Всё с той же грустной усмешкой, Онегин сказал, что передумал и решил открыть Ленскому свою историю, что того несказанно порадовало. Он начал медленно ходить по комнате, пока Владимир всё с тем же детским любопытством следил за ним. По мере рассказа соседа, он принимал всё менее расслабленную позу, а выражение его лица принимало всё более серьёзный вид. А мужчина нарезал круги по тускло освещаемой гостиной и говорил, говорил, говорил. Непривычно резко, беспорядочно и каким-то тяжёлым, давящим голосом. У него в целом голос был холодный и как будто бы немного недовольный, но при этом всегда бархатный, не слишком высокий и не слишком низкий, такой, что его можно было с удовольствием слушать часами, абсолютно не вникая в смысл того, что было им сказано.
Однако сейчас это было просто невозможно, абсолютно точно, даже если бы кто-то попытался, потому что нельзя было беспечно слушать то, как медленно, снаружи проникая внутрь, испепеляя любую радость, равнодушие и саркастичность поглотили Евгения. Как сначала это нравилось ему, ведь это было что-то новое, будто бы истинно мудрое среди блестящей фальши. Как он научился пользоваться своим равнодушием по отношению к миру, как играл с чувствами людей, как сильно его забавляла их реакция на колкости, каких раньше никто не слышал от учтивого и приятного Онегина.
Слышать и осознавать то, как ему снова, медленно, с ещё большей силой надоел мир, вырастивший его. Как от скуки и апатии чувства и впечатления об обществе переходили в ненависть, презрение и клокотавшую внутри желчь, в желание бежать, бежать куда угодно, но подальше от этого театра.
Как и почему переехал в деревню. И наконец, узнать ответ на один из главных вопросов Ленского: почему Онегин так нелюдим?
Потому что он боится, что весь этот цирк начнётся снова, а он не сможет быть никаким, кроме циничного и хладнокровного.
— Поэтому я так мало рассказываю вам, — завершил он, почти обессиленно опускаясь в кресло, на этот раз в — другое, что было гораздо дальше от Владимира, будто защищая и себя, и его. — Вы не заслужили такого.
Эта фраза немного вывела Владимира из ступора и непонятного опустошения после рассказа. Он удивлённо улыбнулся и, встав и взяв свои бумаги, сказал:
— Раз я не заслуживаю, значит, всё будет в порядке и вы справитесь с вашими колкостями. А пока, — он снова лучезарно улыбнулся, — не переживайте насчёт того, что так много рассказали. Я благодарен вам, правда. Вы гораздо более искренний, чем думаете. По крайней мере, можете быть таким. Не бойтесь ничего и меня в том числе. Время покажет.
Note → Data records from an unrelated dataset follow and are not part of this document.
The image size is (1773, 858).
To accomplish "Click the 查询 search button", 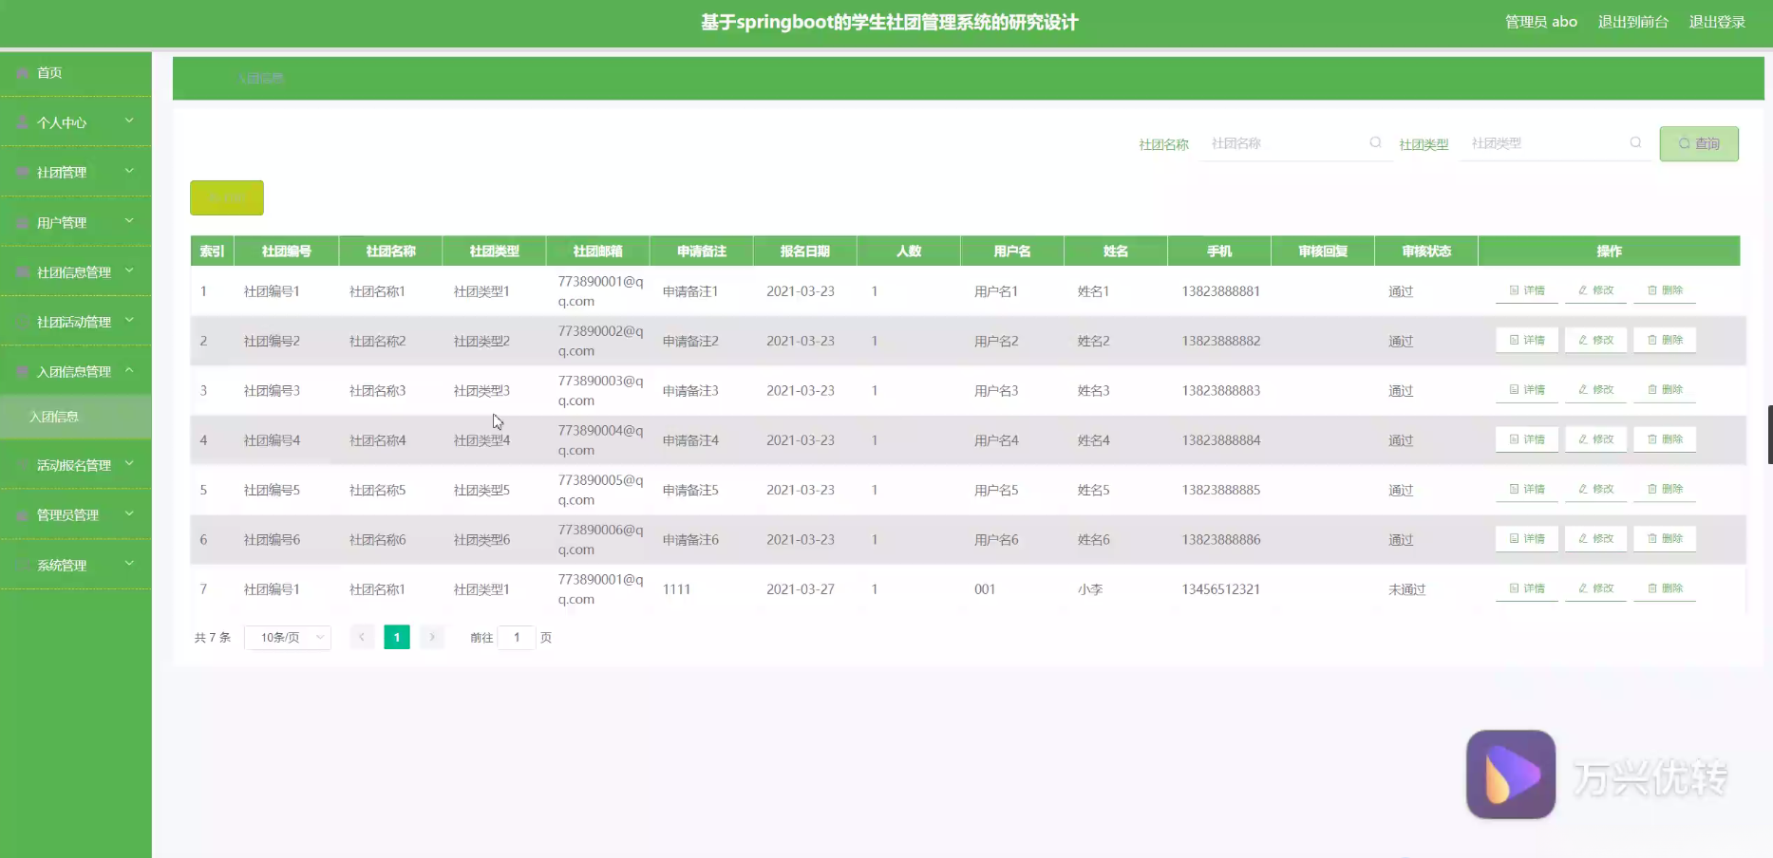I will coord(1699,143).
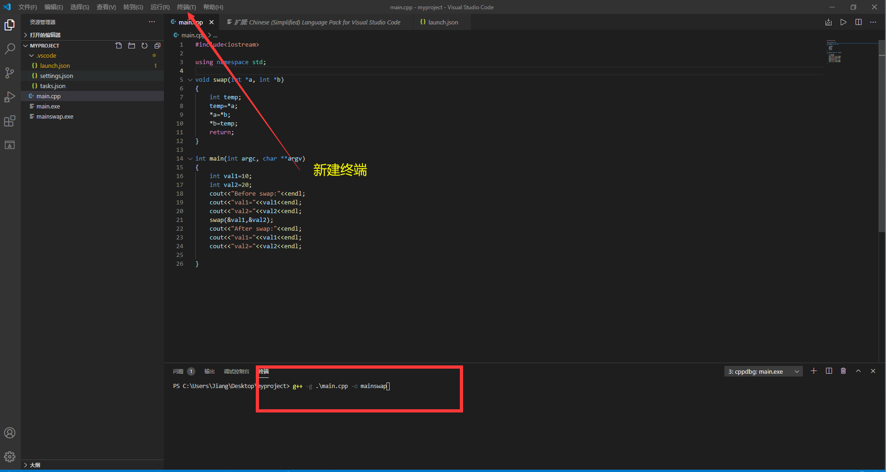
Task: Create a new terminal with the plus button
Action: tap(814, 371)
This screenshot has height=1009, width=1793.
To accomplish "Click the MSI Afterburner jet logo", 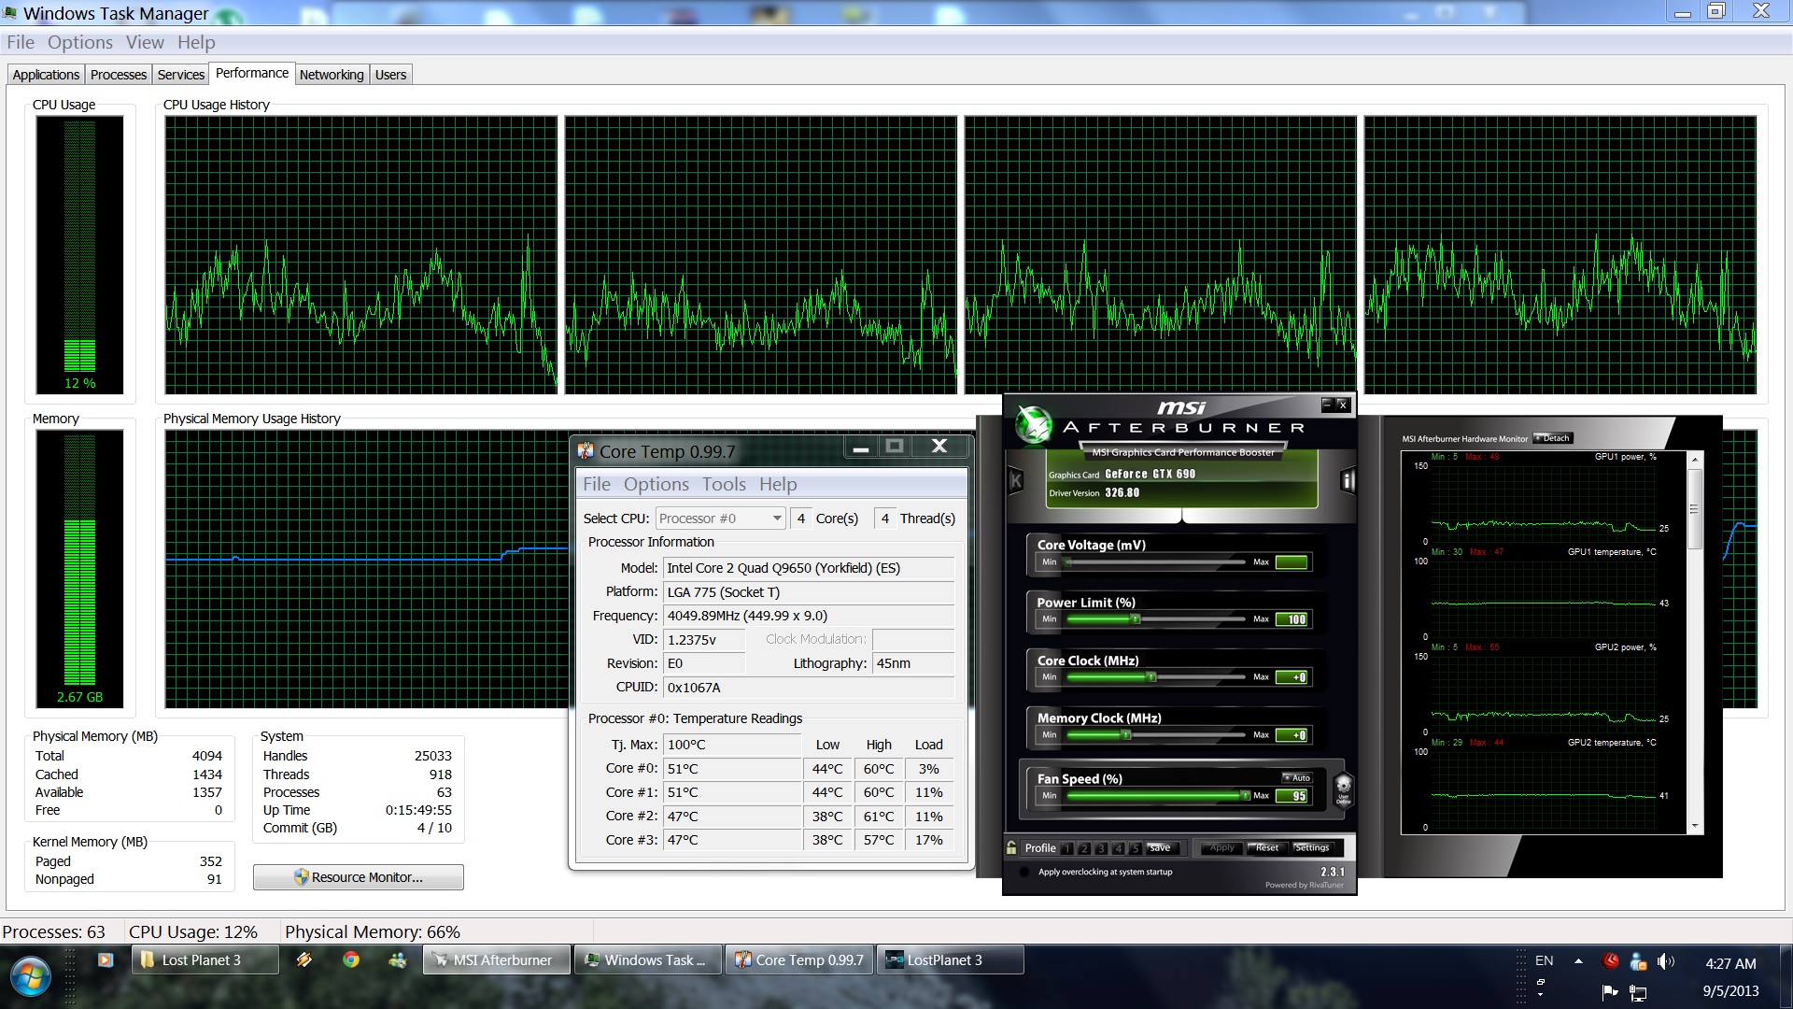I will 1034,424.
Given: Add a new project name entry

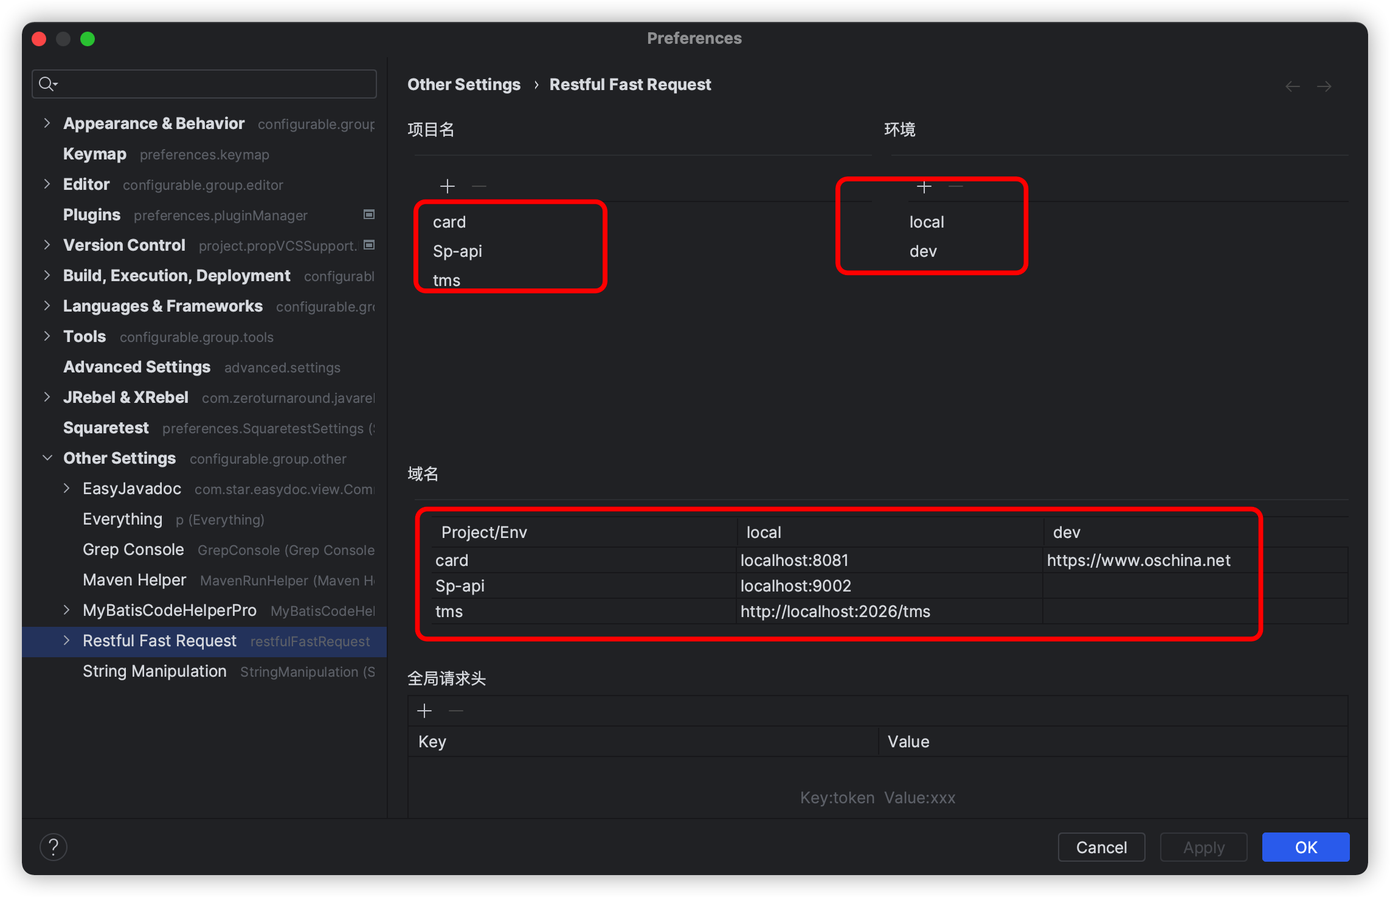Looking at the screenshot, I should [447, 186].
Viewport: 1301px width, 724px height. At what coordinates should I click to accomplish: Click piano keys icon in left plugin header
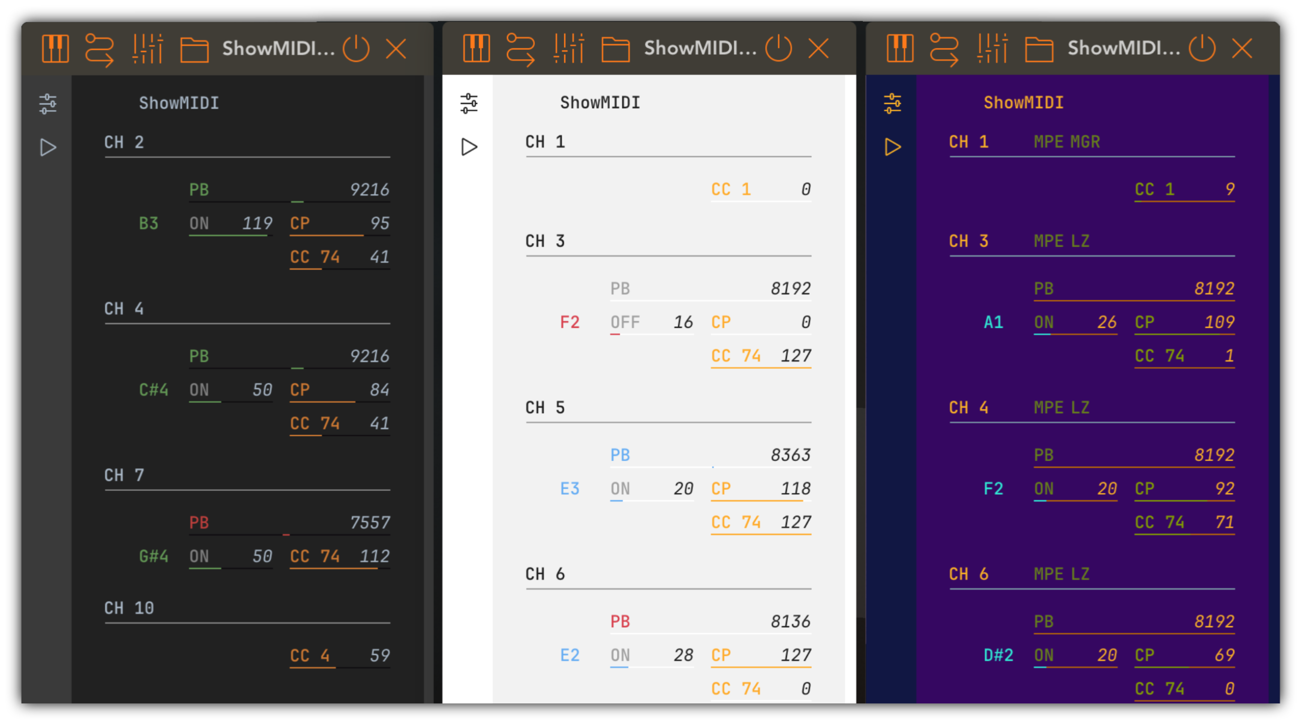coord(55,49)
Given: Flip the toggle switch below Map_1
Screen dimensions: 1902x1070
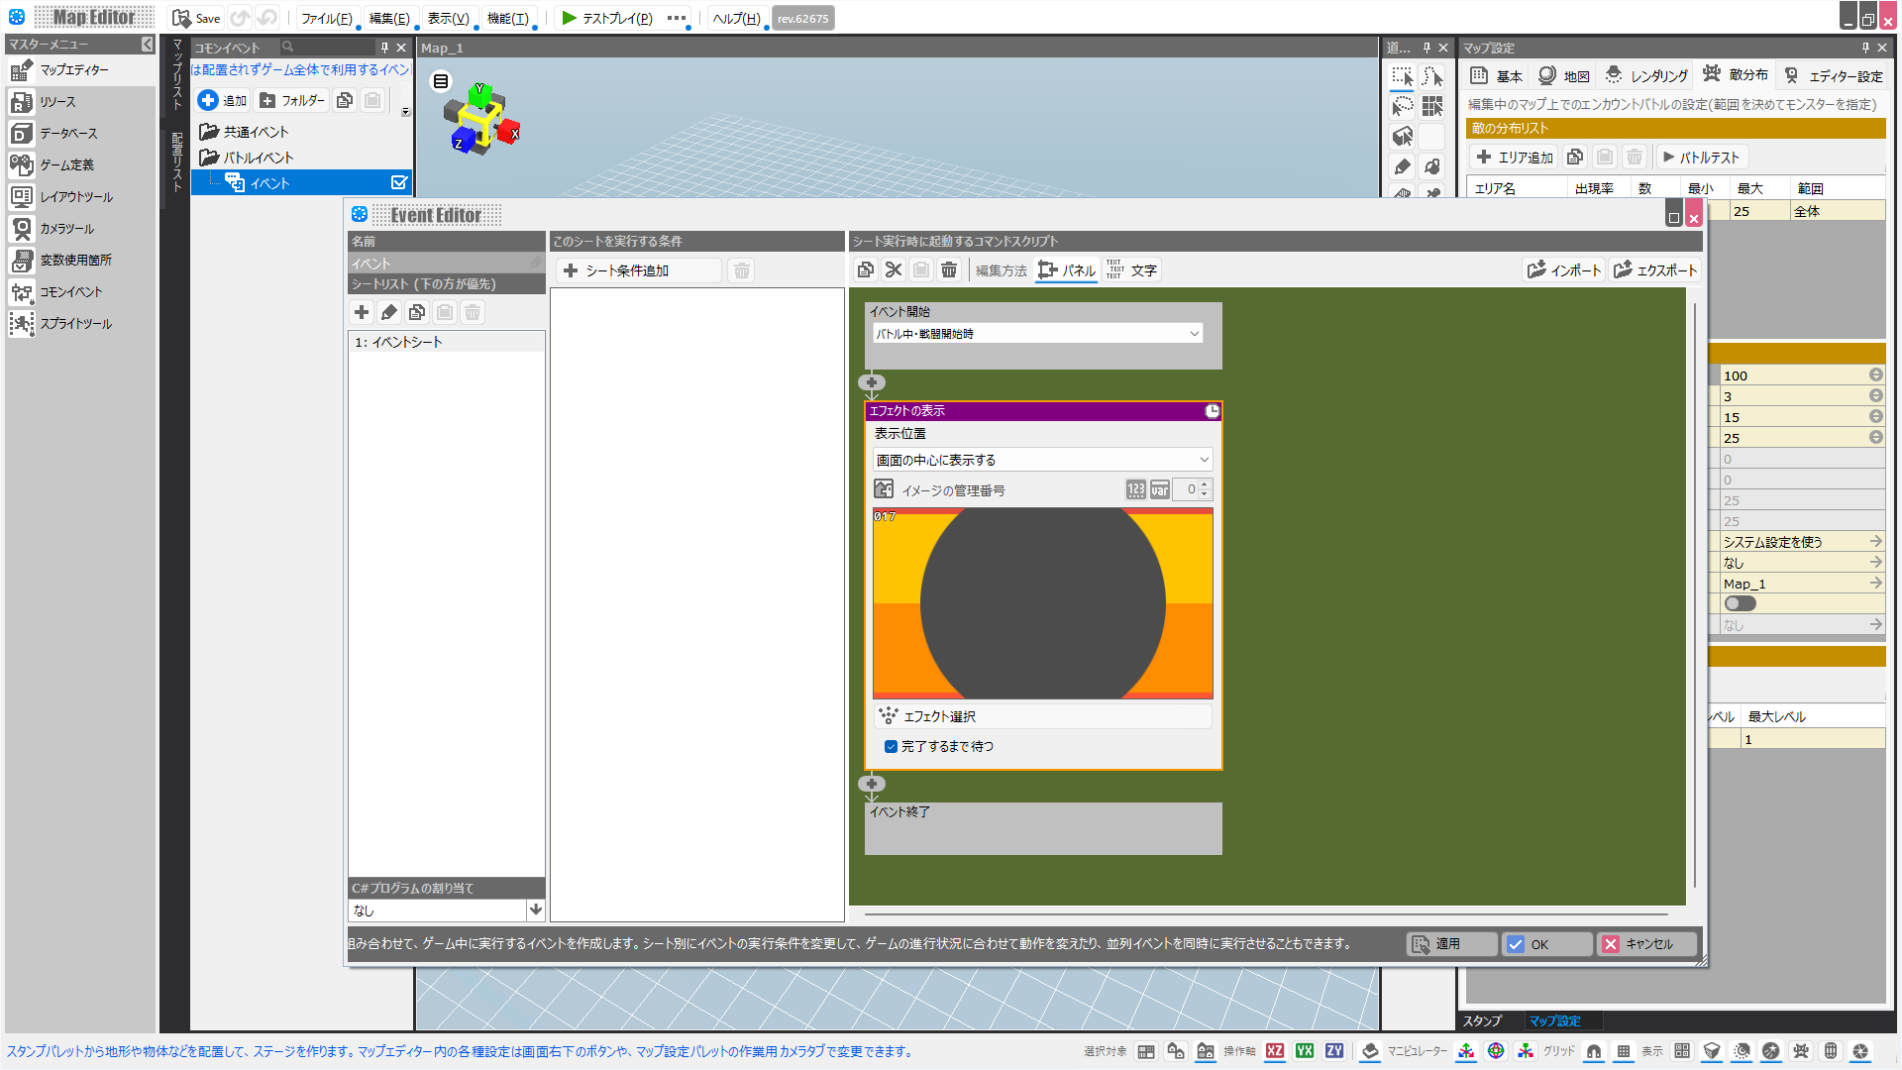Looking at the screenshot, I should [1740, 603].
И время показало. Показало, что Ленский был прав, а Онегину не стоило бояться или переживать, что, впрочем, было бы ему дико несвойственно. Ведь подобные посиделки стали составлять основу их совместного времяпровождения в течение нескольких ближайших недель, если не месяцев. Владимир тихо заходил в гостиную и всегда начинал с вопроса: «Вам опять не спится?» или «Чем вы на этот раз занимались полночи?»
И эти, на первый взгляд, совершенно разные молодые люди могли часами сидеть при тусклом свете и вспоминать всё, что они прочитали и просмотрели, или всё то странное, а может, и совершенно обыденное, что происходило в их жизни. Или просто шутили и смеялись, так, что их было слышно на весь дом. Но кто им запретит! И потом, уставшие и вымотанные вредными философскими рассуждениями, они отправлялись спать.
И оба, уходя в свои комнаты, каждый раз тихо вздыхали, думая о том, как они жили до этого и как все дни оставались одинаковыми.